__Consigne A__. D'après le texte fourni, en quelle année Jacopo éleva-t-il la fontaine Guizianelli ?

Comme il s’occupait aussi d’architecture, le Conseil des Soixante, qui gouvernait alors la ville d’Arezzo, le chargea d’amener, jusqu’aux murs de la ville, les eaux du coteau de Pori, qui se trouve à trois cents brasses de là. Du temps des Romains, ces eaux arrivaient au théâtre, dont il reste encore quelques vestiges sur la montagne où s’élève actuellement la citadelle, et de là descendaient à l’amphithéâtre, qui était dans la plaine ; édifices et conduits furent détruits par les Goths. Jacopo éleva alors, c’est-à-dire en 1354, la fontaine Guizianelli[6], que par corruption on appelle aujourd’hui Viniziana, et qui n’existe plus depuis les guerres et la peste de l’année 1527[7].

__Support d'exercice__.
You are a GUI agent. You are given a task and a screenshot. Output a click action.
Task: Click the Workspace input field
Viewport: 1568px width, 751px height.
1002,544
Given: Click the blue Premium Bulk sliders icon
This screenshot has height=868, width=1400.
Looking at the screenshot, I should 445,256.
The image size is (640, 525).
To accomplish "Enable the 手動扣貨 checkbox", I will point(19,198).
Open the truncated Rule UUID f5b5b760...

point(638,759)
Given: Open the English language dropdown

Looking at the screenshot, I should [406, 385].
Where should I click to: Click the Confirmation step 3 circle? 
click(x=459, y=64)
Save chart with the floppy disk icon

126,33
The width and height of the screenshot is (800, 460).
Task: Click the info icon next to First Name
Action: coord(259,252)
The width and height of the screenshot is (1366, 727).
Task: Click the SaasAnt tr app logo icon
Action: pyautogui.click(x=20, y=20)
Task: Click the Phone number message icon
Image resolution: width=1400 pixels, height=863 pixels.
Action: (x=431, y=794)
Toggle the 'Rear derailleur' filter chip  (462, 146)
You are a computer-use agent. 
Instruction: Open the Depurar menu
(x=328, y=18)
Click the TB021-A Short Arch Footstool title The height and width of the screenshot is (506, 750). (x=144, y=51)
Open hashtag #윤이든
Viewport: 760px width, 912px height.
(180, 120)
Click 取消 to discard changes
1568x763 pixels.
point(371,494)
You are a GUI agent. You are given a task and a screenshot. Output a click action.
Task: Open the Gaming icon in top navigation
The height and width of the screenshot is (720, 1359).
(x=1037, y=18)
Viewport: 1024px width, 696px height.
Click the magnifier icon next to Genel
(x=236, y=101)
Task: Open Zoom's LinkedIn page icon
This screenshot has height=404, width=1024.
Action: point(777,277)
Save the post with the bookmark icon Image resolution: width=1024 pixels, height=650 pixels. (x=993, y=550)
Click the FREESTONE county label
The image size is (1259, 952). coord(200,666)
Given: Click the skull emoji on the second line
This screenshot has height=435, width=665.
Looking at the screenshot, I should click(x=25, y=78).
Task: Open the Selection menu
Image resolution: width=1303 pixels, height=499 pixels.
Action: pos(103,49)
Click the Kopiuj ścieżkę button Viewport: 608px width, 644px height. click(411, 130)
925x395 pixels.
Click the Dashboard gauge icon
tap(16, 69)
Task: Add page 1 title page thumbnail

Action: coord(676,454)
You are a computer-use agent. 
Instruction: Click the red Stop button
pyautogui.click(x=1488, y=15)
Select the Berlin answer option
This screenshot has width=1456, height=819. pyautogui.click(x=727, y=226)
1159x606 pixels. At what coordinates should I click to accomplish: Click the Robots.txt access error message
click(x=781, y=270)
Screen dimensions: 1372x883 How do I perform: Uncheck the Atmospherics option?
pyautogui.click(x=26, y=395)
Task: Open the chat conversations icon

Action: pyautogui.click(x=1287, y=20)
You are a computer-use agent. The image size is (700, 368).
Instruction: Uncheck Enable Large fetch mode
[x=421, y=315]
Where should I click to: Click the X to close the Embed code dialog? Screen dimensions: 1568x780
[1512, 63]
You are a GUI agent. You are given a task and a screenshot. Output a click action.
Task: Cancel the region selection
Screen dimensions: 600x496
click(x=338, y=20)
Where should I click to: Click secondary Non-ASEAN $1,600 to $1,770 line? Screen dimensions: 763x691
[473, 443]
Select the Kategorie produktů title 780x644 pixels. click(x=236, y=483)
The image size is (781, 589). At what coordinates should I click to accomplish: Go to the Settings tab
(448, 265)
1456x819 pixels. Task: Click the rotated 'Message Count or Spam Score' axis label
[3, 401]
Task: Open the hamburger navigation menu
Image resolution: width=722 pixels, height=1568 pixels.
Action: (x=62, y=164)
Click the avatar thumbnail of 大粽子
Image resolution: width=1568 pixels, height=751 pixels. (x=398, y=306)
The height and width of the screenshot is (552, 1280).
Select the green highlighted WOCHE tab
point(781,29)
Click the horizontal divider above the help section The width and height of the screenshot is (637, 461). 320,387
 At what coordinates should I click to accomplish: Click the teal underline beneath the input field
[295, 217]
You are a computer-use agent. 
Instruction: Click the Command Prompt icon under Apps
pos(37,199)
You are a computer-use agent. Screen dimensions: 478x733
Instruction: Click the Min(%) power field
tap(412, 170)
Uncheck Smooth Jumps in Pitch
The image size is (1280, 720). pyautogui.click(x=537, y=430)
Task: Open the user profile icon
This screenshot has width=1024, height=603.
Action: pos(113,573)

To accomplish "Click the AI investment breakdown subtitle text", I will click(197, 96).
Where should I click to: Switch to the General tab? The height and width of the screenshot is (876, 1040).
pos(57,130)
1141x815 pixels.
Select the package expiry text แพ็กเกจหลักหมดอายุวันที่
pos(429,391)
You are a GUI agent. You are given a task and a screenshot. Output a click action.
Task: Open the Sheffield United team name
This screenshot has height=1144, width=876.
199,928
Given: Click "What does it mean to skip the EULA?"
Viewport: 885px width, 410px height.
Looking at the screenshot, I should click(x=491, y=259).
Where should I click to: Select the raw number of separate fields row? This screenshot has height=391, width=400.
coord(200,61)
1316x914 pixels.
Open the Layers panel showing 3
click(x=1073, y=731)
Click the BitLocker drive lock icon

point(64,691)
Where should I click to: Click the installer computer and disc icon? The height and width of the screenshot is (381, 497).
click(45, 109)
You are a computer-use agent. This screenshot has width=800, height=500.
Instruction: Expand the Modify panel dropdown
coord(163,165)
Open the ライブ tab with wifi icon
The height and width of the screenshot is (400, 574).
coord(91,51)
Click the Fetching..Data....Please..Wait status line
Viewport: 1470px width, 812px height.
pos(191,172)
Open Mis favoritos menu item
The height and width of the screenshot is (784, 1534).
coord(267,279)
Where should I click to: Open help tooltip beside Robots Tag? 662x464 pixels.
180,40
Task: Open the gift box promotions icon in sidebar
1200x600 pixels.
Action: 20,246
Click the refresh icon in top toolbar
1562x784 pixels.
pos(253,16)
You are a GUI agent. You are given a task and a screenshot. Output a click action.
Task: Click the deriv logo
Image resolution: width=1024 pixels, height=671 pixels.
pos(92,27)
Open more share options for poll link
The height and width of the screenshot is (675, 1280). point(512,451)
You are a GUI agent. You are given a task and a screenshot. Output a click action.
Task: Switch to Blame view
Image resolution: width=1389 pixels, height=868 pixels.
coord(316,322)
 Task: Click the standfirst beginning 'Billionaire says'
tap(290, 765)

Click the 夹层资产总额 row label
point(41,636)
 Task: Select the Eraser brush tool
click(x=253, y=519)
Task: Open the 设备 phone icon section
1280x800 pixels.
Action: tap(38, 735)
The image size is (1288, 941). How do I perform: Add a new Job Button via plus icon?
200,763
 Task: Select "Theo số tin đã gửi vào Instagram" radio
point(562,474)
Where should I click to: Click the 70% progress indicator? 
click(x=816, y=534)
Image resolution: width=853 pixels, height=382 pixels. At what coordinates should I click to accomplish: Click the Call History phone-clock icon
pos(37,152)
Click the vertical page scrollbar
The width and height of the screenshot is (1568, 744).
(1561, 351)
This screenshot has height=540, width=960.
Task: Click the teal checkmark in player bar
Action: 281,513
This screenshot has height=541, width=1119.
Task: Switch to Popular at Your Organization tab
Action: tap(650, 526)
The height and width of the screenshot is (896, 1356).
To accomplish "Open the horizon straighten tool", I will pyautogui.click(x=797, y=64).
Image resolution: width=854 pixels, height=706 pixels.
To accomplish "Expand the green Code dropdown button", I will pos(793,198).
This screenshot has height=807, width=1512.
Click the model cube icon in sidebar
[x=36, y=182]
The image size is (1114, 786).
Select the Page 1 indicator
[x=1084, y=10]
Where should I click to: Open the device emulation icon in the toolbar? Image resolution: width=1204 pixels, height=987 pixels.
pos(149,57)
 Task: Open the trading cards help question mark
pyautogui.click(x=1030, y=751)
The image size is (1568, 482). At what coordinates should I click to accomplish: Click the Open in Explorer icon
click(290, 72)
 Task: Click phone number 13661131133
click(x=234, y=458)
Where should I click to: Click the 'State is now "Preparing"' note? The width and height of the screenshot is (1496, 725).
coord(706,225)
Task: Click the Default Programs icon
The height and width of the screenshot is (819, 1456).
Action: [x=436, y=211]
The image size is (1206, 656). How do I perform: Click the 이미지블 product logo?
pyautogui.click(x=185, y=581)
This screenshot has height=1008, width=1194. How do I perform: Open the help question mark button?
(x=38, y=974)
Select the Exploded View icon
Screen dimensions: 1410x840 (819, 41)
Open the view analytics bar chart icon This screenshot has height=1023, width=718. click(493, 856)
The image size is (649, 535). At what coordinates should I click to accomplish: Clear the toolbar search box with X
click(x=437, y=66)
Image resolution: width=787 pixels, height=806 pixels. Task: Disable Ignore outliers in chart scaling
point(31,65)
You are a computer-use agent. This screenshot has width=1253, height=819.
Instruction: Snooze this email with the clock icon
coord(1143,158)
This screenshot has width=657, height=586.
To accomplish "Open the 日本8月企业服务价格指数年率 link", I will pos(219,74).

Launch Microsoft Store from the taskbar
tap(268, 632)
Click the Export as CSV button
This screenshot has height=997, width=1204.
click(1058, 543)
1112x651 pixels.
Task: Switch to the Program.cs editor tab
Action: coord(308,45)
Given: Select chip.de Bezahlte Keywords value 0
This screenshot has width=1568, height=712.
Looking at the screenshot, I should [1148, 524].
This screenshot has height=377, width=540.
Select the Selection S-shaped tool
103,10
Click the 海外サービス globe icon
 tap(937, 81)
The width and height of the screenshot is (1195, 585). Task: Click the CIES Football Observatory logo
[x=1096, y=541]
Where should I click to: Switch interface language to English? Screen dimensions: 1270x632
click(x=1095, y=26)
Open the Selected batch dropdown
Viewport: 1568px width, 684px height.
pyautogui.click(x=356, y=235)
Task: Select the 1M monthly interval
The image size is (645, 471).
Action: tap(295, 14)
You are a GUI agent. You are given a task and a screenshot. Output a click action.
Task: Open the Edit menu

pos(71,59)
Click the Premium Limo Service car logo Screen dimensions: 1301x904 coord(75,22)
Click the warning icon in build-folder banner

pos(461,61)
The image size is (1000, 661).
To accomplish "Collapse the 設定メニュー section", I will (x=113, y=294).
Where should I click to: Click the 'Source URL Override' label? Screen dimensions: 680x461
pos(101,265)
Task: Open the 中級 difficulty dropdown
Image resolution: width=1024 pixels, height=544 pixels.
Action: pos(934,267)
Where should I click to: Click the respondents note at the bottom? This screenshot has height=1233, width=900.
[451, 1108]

__Consigne B__. Recopiez s'il vous plaît les lignes de la liste qui commencent à celle contenant « Uncheck Smooth Jumps in Pitch » et s'achèvent à celle contenant « click(45, 109) », en renommant « Sheffield United » en « Leeds United » sans rien changer d'autre. Ne donnez que ces lignes.

__Réponse A__. En 1354.

__Réponse B__.
Uncheck Smooth Jumps in Pitch
The image size is (1280, 720). pyautogui.click(x=537, y=430)
Task: Open the user profile icon
This screenshot has width=1024, height=603.
Action: pos(113,573)

To accomplish "Click the AI investment breakdown subtitle text", I will click(197, 96).
Where should I click to: Switch to the General tab? The height and width of the screenshot is (876, 1040).
pos(57,130)
1141x815 pixels.
Select the package expiry text แพ็กเกจหลักหมดอายุวันที่
pos(429,391)
You are a GUI agent. You are given a task and a screenshot. Output a click action.
Task: Open the Leeds United team name
This screenshot has height=1144, width=876.
199,928
Given: Click "What does it mean to skip the EULA?"
Viewport: 885px width, 410px height.
Looking at the screenshot, I should click(x=491, y=259).
Where should I click to: Select the raw number of separate fields row? This screenshot has height=391, width=400.
coord(200,61)
1316x914 pixels.
Open the Layers panel showing 3
click(x=1073, y=731)
Click the BitLocker drive lock icon

point(64,691)
Where should I click to: Click the installer computer and disc icon? The height and width of the screenshot is (381, 497).
click(45, 109)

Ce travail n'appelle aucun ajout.